PROBLEM STATEMENT :: Transcribe each line below without altering anything.

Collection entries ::
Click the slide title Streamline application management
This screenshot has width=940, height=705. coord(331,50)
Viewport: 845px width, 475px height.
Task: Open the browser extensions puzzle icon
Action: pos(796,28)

SOLUTION BELOW ::
Click the slide title Streamline application management
This screenshot has width=940, height=705. coord(331,50)
Viewport: 845px width, 475px height.
Task: Open the browser extensions puzzle icon
Action: pos(796,28)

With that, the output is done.